Arts: Edinburgh: The kiss of death

SLEEPING BEAUTY PLAYHOUSE

Thursday 02 September 1999 00:02 BST
Comments

THERE IS no "once upon a time" about Mats Ek's retelling of The Sleeping Beauty. This is more or less here and now, with a Scandinavian queen and king whose lifestyle is modest: a couple so loving that we see Princess Aurora conceived and born. The fairy godmothers double as nurses for the birth, with Carabosse as the doctor whom nobody likes. Nobody, that is, but Aurora, who grows into a thoroughly rebellious teenager, whose early discovery of sex and drugs brings her parents to an early grave.

Hers is no long enchanted sleep; she is just chemically spaced out in blissful rapture with Carabosse.

So Prince Desire is not exactly the wished-for rescuer. In fact he arrives suddenly and angrily from the audience, shouting: "You have gone too far" (a phrase Ek himself must often have heard). He sees Carabosse as a "filthy foreigner" and finds that sufficient reason to kill him, ironically yelling "murderer!" as he empties his guns into the poor chap.

How do you get a happy ending from that, especially with no good fairy to fix it? Easy.
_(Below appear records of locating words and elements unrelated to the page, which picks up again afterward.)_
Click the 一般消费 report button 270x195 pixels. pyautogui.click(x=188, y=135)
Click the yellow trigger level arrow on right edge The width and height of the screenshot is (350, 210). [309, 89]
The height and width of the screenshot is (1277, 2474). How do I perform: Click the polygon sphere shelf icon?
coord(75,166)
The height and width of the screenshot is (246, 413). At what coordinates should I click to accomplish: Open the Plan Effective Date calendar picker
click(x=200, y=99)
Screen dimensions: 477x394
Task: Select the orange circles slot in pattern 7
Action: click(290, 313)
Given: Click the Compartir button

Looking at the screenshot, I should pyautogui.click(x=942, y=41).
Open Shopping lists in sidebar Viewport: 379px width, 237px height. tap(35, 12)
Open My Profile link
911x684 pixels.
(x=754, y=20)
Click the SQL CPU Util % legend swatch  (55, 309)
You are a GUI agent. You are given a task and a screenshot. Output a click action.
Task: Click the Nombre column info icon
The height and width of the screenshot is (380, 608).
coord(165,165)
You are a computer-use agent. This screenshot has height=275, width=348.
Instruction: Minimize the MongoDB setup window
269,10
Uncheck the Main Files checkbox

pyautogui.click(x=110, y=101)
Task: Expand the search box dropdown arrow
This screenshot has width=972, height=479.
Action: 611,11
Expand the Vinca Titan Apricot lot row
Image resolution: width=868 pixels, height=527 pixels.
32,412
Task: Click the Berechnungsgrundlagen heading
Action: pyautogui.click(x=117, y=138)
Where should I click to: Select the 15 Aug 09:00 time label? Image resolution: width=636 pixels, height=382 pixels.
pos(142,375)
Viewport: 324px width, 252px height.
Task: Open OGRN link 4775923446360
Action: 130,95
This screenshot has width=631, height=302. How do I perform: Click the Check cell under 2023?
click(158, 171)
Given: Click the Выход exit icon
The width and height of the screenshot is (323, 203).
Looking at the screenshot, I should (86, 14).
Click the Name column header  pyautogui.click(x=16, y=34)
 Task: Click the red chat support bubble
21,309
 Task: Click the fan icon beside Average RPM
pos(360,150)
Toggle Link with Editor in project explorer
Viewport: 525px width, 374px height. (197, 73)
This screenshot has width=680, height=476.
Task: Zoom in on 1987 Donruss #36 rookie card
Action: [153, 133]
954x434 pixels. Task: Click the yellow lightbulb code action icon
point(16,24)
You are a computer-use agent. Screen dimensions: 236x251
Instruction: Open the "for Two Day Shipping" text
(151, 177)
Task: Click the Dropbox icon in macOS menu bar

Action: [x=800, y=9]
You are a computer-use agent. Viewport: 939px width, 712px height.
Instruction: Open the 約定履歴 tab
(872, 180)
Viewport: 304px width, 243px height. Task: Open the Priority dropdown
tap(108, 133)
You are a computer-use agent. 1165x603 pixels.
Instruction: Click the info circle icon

Aurora, herself recovering from addiction, reforms her new admirer and marries him, before giving birth to Carabosse's child. Initially shocked, Desire and Aurora decide to give the child their love, although what will happen in its teens remains to be seen.

To fit his story, Ek has to adapt Tchaikovsky's music: omitting here, repeating there, changing the order especially in the second half, or reallocating pieces to different characters. But he respects the score, catching sometimes unexpected moods in it, and he crafts his dances to it as carefully as Petipa did his classical ones in the original ballet. But Tchaikovsky's passages of pomp and ceremony have to be treated more intimately, even comically.

Generally, the story is boldly and directly told and the characterisation is precise. Asa Lundvik Gustafson, an astonishingly natural Aurora, and Josef Tran as her greasy but irresistible Carabosse head a small, hard- working and extremely able cast. These Cullberg Ballet dancers look born to display Ek's distinctive choreography with its mixture of commonplace or intricately involved movement, comedy and drama.

What Ek achieves is to make us look at the old story afresh from a different angle. Those who know the traditional ballet best will see more collusions, but (like his Giselle) Ek's version is equally accessible to newcomers. It needs no prior knowledge and it speaks directly to anyone with eyes to see.